Additionally, at the July 26, 2007 Senate Budget Committee hearing on the nomination of Congressman Jim Nussle to be the Director of the White House Office of Management and Budget (OMB), then-Senator Peter Domenici raised the pace and problems associated with DOE's implementation of the loan guarantee program:

"But OMB has been dragging their feet and I do not know which cabinet members have been involved.  I surmise as of now the Secretary of Treasury is himself involved.  But I can tell you, Mr. Nussle, that this is one of the most important provisions of the Energy Act.  It should have already been done and it should have had $25 billion to $30 billion in the loan guarantee fund.  It is still not ready and the recommended amount by OMB is $9 billion.  That will not fly...It seems to me all the work that has been done, you have got about 48 hours, to sit down and get this fixed."

On August 2, 2007, Senator Domenici lifted his hold on Mr. Nussle's nomination and voted to confirm him after receiving "a commitment from the Office of Management and Budget to fulfill the vision of Congress with regard to the Department of Energy loan guarantee program."

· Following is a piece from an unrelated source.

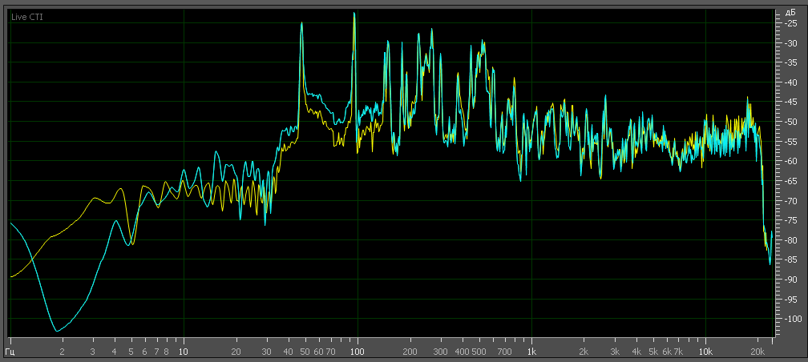
Task: Click the -50 value on dB scale
Action: [790, 122]
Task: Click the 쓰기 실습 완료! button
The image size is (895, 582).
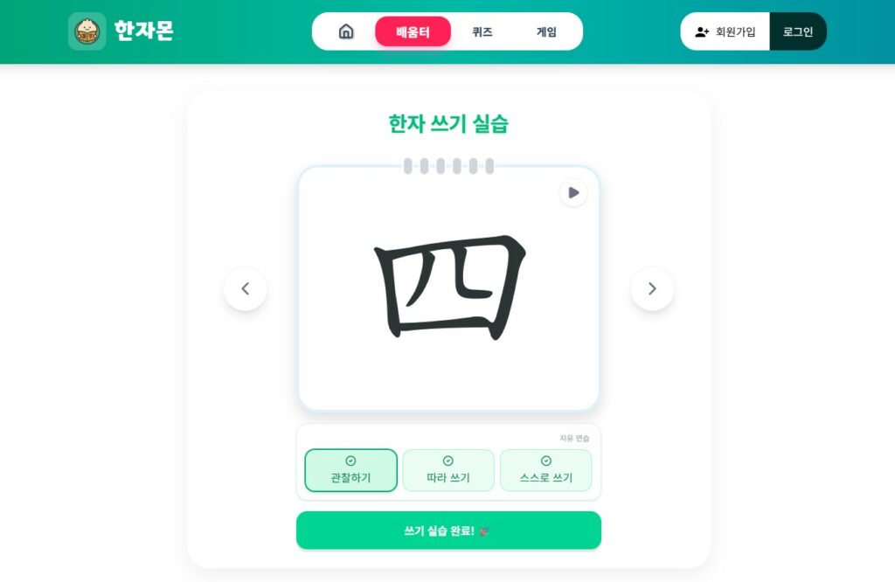Action: (x=448, y=530)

As I noted in my earlier blog post on Solyndra, this default is not just about subsidies to one industry or another.  It is about what role governments should play in the marketplace; and whether we are able to set up governmental structures that align the incentives of parties properly, and that both establish and retain appropriate checks and balances to reduce the risk of corruption and taxpayer loss. 

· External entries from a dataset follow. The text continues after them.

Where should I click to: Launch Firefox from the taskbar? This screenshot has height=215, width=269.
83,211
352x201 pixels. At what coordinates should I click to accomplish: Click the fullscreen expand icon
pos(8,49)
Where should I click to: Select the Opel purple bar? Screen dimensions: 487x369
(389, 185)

Domenici has always felt passionate about nuclear power in this country.  Yet even if we grant him that his promotion of nuclear has been rooted only in his belief of what was good for the country, his actions are inexcusable.  Undermining the program structure for something he likes creates flaws that quickly spread more widely to all sorts of programs, bleeding the country in the process.  Will the appointment of competent fiscal management for OMB now rest upon the whims of key Congressional members pushing for OMB to reinterpret financial reviews in their favor?  What other tests for how many other positions will crop up in its wake?  Parochial interests can very quickly corrode the basic structures we need to govern effectively if they are allowed to run unchecked.

In the Solyndra bankruptcy, Congressman Upton has been given an opportunity to put the loan guarantee program overall under scrutiny that was not possible back in 2007.  There are records of decisions, a number of commitments, and a broader context of financial failure and recession against which to judge the initiative.  Because I know the Congressman cares about the country, he would do us all a service to ensure his review looks not only at Solyndra, but at the way the other deals were struck as well.  That includes the the $10.3 billion in nuclear deals that Congressman Markey has asked be reviewed, and of course the next largest single commitment as well -- $5.9 billion to Ford Motor Company

Under the terms of Title 17, many of the borrowers must pay advance funds to cover their "credit subsidy."  This has been roughly estimated as the probability of default times the net losses to the feds (after any recoveries in bankruptcy) should one occur.  The industry has consistently pushed for lower credit subsidies, arguing that not only did their deal have a low risk of default, but even if it did default, taxpayer recoveries in bankruptcy would be high.  The Solyndra bankruptcy provides a real-world case study to put test these claims.  Congressman Upton's review of Solyndra should look very carefully at how high those recovery rates really are.  Will they be 50% of the investment?  25%?  Close to zero?  This will provide quite important information by which we can judge credit subsidy estimates in any future deals.